Menurutnya, selama celah pengawasan tidak diperketat, uang umat akan terus menjadi sasaran empuk para mafia anggaran.

​”Korupsi penyelenggaraan haji ini terjadi karena berbagai faktor, mulai dari lemahnya pengawasan hingga adanya kolusi antara oknum pejabat dengan pihak yang tidak bertanggung jawab,” ungkap Syifa saat ditemui di Blitar, Selasa (13/1/2026).

​Kondisi ini ternyata memicu keresahan mendalam bagi umat Islam di Kota Blitar. Mereka yang sudah bersusah payah menabung rupiah demi rupiah merasa dikhianati oleh sistem yang korup.

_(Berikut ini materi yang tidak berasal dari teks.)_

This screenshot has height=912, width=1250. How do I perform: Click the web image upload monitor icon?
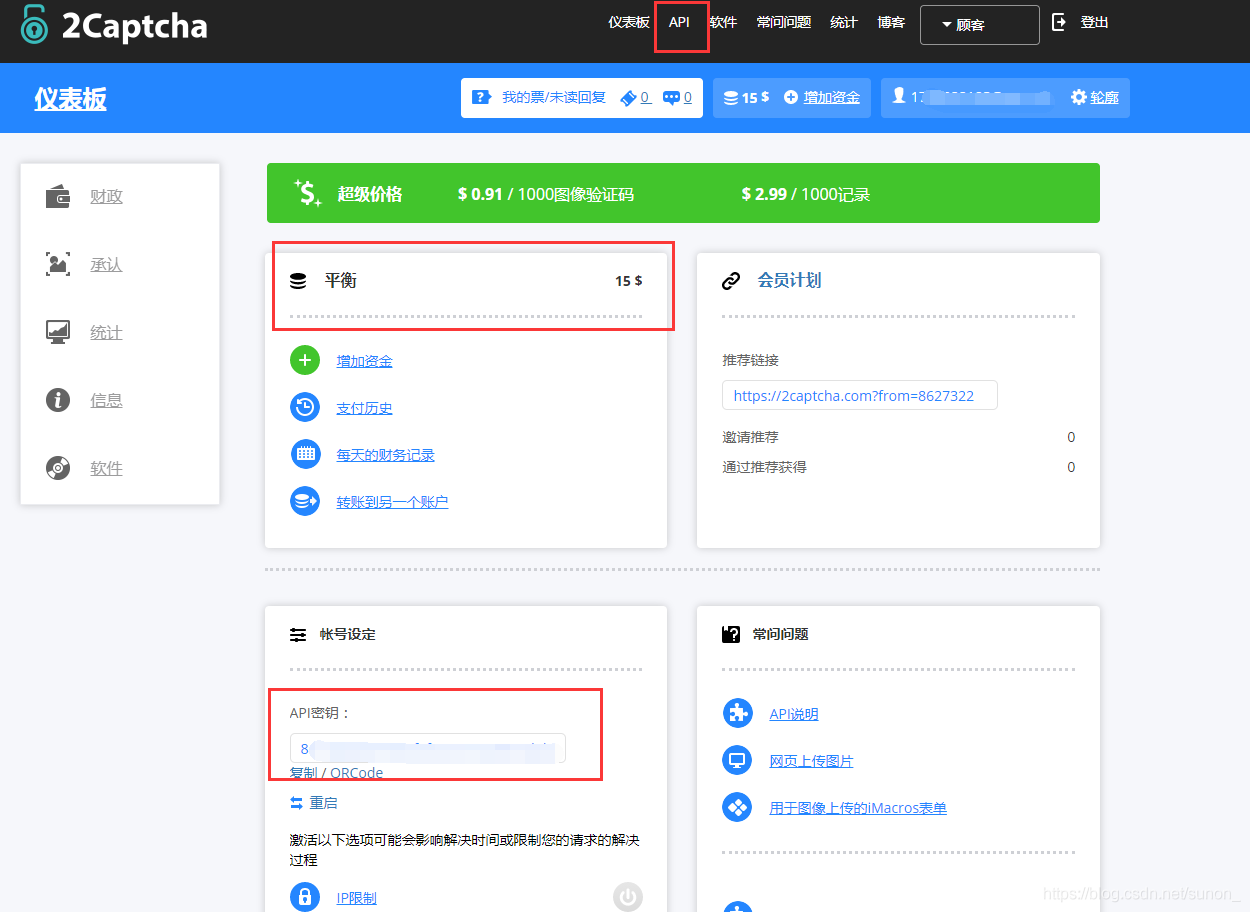tap(737, 761)
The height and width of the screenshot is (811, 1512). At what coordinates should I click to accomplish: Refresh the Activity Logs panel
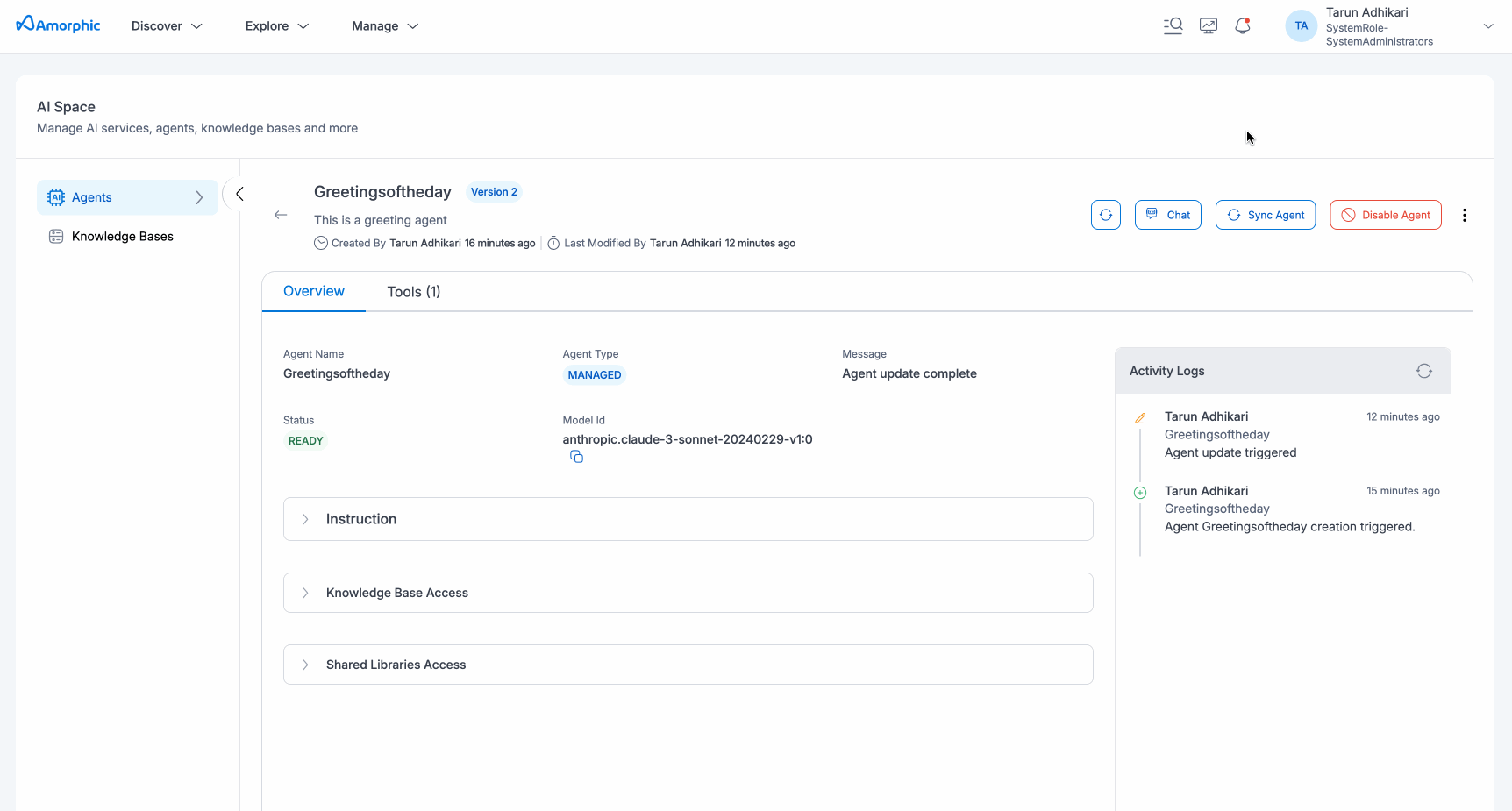point(1423,371)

Ketua Umum Himpunan Mahasiswa Islam HMI Komisariat Peta Blitar Muhammad Syifa Ulin
Ketua Umum Himpunan Mahasiswa Islam (HMI) Komisariat Peta Blitar, Muhammad Syifa Ulin

Syifa menegaskan bahwa masyarakat saat ini sudah berada di titik jenuh dan menuntut perubahan total.

​”Umat Islam di Kota Blitar tentunya berharap korupsi ini segera dihentikan. Mereka merasa sangat frustrasi dan kecewa saat tahu dana haji justru jadi ladang korupsi,” tambahnya.

​Sebagai solusi konkret, pembentukan Kementerian Haji dianggap sebagai langkah jitu untuk meminimalisir modus “otak-atik” anggaran. Dengan fokus penuh pada layanan haji dan umrah, kementerian ini diharapkan bisa menutup ruang gerak para koruptor.

Namun, Syifa menekankan bahwa perbaikan sistem harus dibarengi dengan sanksi yang paling berat bagi pelakunya.

​”Hukuman yang tepat bagi pelaku korupsi haji adalah hukuman mati atau seumur hidup agar ada efek jera, meski kita tetap harus merujuk pada UU Tipikor yang berlaku,” tegasnya.

Baca Juga :  Disperindag Blitar Maksimalkan Dana DBHCHT untuk Pelatihan Keterampilan dan Pemberdayaan Masyarakat

​Ke depannya, pemerintah didesak untuk tidak sekadar melakukan reformasi birokrasi, tetapi juga menjamin transparansi penuh dan edukasi integritas kepada masyarakat.

Tanpa penegakan hukum yang berani dan adil, cita-cita jemaah untuk beribadah dengan tenang akan terus terancam oleh bayang-bayang keserakahan oknum.